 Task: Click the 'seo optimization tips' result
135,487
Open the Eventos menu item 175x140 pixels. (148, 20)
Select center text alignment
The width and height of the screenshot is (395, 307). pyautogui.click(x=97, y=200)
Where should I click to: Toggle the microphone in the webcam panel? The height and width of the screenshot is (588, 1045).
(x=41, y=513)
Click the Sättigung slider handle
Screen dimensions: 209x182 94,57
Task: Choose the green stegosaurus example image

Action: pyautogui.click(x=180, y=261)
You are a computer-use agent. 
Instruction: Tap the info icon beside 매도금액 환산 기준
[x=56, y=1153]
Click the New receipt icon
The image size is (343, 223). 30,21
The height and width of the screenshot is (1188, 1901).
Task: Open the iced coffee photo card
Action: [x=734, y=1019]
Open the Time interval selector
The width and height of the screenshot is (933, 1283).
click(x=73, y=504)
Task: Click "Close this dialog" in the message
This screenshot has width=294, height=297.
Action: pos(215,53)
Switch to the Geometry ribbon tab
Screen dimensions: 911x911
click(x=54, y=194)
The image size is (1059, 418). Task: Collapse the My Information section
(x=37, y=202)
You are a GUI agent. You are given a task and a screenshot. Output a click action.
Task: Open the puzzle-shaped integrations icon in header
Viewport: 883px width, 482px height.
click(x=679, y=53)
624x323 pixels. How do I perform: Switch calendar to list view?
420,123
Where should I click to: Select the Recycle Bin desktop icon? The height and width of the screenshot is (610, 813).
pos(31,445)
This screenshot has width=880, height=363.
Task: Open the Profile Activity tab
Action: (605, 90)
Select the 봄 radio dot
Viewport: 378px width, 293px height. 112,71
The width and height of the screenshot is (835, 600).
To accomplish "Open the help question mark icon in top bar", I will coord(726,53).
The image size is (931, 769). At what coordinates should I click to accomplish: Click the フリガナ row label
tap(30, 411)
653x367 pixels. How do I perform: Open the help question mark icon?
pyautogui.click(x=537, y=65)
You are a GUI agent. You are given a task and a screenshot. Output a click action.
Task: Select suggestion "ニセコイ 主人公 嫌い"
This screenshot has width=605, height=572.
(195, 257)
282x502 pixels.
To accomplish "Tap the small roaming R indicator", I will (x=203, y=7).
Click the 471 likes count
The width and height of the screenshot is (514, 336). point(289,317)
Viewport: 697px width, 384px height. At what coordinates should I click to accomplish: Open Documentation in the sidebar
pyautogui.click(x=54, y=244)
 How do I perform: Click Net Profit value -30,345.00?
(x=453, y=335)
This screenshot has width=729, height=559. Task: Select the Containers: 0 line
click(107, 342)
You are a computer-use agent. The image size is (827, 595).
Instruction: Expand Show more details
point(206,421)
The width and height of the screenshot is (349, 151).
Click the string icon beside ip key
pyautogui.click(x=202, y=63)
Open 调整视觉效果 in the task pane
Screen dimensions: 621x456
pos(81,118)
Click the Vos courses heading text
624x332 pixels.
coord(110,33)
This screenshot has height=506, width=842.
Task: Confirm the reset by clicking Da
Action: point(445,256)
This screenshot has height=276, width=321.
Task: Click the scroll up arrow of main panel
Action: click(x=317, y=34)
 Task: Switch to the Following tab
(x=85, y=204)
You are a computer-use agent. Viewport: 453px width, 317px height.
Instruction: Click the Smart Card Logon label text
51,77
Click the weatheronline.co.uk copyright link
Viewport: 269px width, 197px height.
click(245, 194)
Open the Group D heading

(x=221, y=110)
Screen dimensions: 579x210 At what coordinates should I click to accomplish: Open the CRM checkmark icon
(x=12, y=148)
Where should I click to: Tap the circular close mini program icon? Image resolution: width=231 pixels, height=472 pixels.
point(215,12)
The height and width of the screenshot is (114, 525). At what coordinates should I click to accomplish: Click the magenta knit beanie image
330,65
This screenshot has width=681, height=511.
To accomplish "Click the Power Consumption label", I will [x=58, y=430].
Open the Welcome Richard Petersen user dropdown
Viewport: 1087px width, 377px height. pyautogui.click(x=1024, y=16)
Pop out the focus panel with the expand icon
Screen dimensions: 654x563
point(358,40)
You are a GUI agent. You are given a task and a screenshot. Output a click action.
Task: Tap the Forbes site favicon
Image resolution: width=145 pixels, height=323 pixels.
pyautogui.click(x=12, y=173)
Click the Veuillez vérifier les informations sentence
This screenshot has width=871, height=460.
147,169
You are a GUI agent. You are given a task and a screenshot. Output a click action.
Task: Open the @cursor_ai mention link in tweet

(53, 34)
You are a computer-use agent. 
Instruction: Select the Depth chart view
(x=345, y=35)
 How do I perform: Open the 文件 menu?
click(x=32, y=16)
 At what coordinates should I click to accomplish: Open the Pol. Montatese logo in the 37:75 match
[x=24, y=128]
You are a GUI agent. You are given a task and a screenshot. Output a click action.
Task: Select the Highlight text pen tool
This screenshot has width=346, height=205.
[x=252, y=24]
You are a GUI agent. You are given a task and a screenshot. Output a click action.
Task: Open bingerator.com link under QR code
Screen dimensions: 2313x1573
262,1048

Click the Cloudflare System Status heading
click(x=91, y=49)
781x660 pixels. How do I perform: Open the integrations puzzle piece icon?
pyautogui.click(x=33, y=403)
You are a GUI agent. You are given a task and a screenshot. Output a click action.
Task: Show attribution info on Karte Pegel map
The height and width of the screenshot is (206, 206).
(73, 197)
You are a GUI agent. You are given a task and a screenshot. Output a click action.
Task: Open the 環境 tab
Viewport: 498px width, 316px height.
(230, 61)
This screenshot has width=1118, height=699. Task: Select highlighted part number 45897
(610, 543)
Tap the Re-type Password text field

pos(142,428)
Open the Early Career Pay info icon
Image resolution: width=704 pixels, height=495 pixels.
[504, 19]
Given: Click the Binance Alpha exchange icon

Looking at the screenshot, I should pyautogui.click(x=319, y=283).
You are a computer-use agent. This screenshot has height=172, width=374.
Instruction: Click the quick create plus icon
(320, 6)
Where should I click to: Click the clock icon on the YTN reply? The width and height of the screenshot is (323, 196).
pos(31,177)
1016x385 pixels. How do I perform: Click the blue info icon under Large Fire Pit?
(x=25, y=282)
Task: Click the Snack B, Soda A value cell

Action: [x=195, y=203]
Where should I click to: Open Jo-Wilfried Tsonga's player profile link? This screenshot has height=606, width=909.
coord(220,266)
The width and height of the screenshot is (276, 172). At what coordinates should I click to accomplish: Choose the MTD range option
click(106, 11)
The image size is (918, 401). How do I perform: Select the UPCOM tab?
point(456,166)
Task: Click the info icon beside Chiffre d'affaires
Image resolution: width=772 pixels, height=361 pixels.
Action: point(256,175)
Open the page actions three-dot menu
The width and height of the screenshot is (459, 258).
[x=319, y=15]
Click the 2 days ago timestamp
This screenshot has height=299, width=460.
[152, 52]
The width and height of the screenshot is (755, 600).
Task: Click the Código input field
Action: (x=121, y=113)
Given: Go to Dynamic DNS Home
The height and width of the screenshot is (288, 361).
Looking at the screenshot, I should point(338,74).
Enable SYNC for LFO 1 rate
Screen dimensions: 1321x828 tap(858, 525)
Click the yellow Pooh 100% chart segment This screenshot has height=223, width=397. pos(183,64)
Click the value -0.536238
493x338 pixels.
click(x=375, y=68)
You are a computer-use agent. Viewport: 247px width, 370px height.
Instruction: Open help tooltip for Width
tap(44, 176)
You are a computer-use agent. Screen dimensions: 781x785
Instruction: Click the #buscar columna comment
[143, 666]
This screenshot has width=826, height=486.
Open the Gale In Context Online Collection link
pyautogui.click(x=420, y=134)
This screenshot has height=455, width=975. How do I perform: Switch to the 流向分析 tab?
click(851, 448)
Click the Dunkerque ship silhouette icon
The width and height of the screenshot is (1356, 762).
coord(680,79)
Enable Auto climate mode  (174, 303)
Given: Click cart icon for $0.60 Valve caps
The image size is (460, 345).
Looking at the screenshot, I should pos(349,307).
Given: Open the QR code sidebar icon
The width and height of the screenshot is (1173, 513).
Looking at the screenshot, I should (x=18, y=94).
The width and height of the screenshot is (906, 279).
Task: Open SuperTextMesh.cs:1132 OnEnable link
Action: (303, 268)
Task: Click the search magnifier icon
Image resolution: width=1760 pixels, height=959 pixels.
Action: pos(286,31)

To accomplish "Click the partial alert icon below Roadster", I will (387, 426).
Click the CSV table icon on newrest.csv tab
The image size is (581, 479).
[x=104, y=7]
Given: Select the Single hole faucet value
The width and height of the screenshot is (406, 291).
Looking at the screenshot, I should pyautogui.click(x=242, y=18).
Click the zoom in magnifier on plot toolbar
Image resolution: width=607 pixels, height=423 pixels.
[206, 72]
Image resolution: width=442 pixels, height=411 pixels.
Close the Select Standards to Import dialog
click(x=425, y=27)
====
EXERCISE PROMPT: Take every line from the records above that has the word "code" and copy it.

REPLY:
Task: Open bingerator.com link under QR code
Given: Open the QR code sidebar icon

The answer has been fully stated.